Eh ! non, ma chère mère, répondis-je avec vivacité, je ne sais rien ; je ne vois plus cette demoiselle. Tu fais sagement, Marianne ; je loue ta fierté. Eh bien ! tu en apprendras tantôt des nouvelles chez madame Dorsin ; elle veut absolument que tu viennes avec moi dîner chez elle. Va t’habiller promptement ; en attendant, je dirai un mot à l’abbesse, avec laquelle j’ai quelque affaire à régler. Cette affaire, madame, me regardait ; mais elle ne m’en parla que lorsque nous fûmes en carrosse. Vous devez penser que je ne restai pas longtemps à ma toilette, pour ne pas faire attendre ma mère ; ce fut moi qui l’attendis, cela était dans l’ordre.

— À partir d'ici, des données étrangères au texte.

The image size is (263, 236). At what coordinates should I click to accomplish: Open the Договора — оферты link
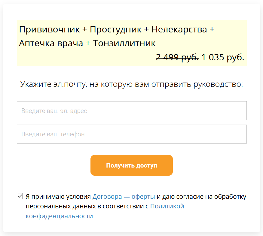click(124, 197)
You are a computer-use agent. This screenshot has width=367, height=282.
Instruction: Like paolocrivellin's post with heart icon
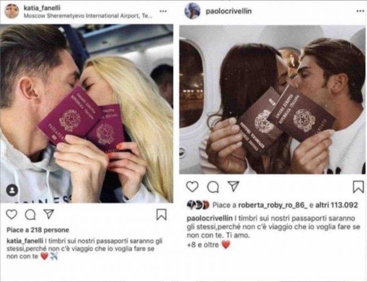coord(192,187)
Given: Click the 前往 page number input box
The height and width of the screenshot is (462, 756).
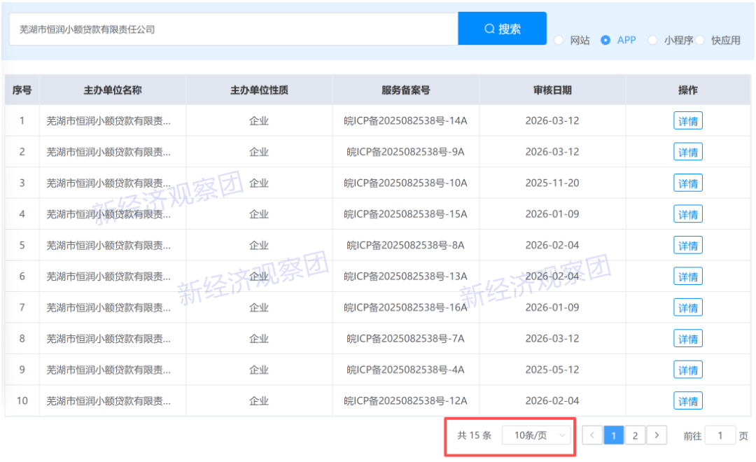Looking at the screenshot, I should pyautogui.click(x=720, y=435).
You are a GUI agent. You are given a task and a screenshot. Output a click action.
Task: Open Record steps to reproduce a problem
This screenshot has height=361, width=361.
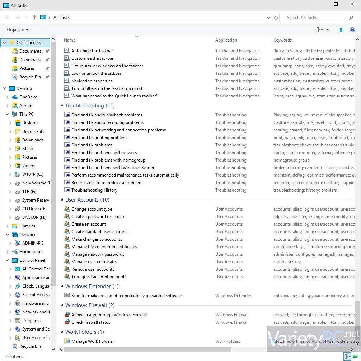click(x=106, y=183)
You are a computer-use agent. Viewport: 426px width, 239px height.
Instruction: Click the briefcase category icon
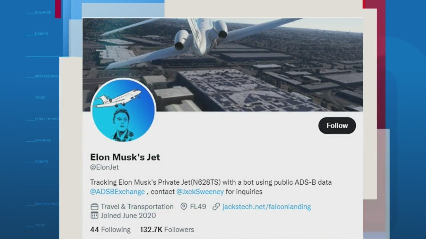[94, 207]
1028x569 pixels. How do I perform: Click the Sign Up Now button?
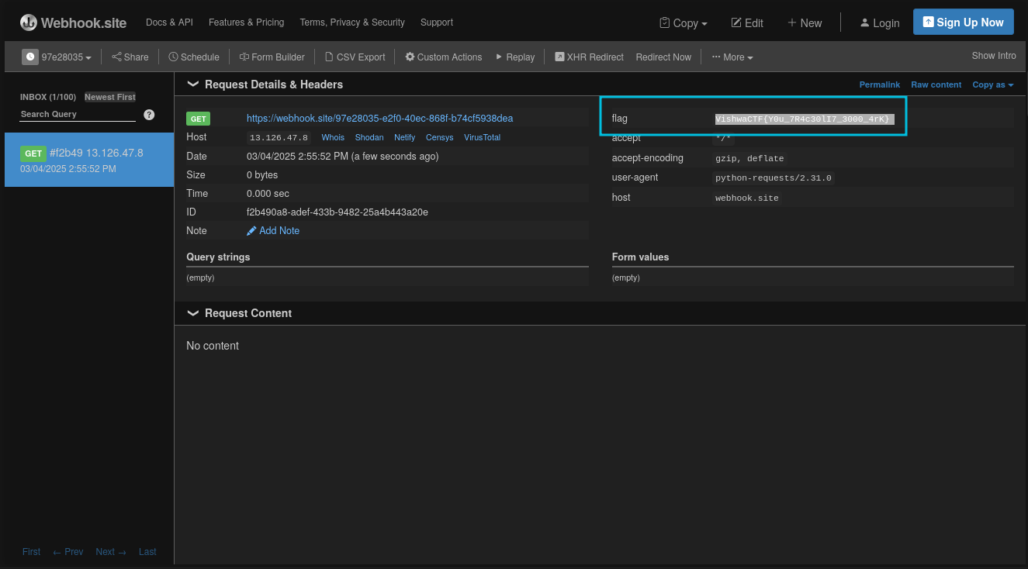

Me voilà partie, non pas sans soupirer. Je n’avais trouvé personne avec ma mère, et son fils, qui s’y trouvait ordinairement, me fuyait au lieu de m’attendre. En un mot, M. de Valville ne paraissait plus, cette pensée-là me fit rêver.

Ma fille, tu es bien sombre, me dit ma chère mère ; j’en devine la raison ; tranquillise-toi, ajouta-t-elle, la patience vient à bout de tout. Sais-tu, petite fille, que je viens de m’entretenir de toi avec l’abbesse ? Non, ma chère mère. Eh bien ! c’était pour te retirer du couvent. Tu n’y retourneras plus ; tu demeureras avec moi, c’est une chose résolue ; tout est terminé avec cette dame, qui a beaucoup de chagrin de te perdre.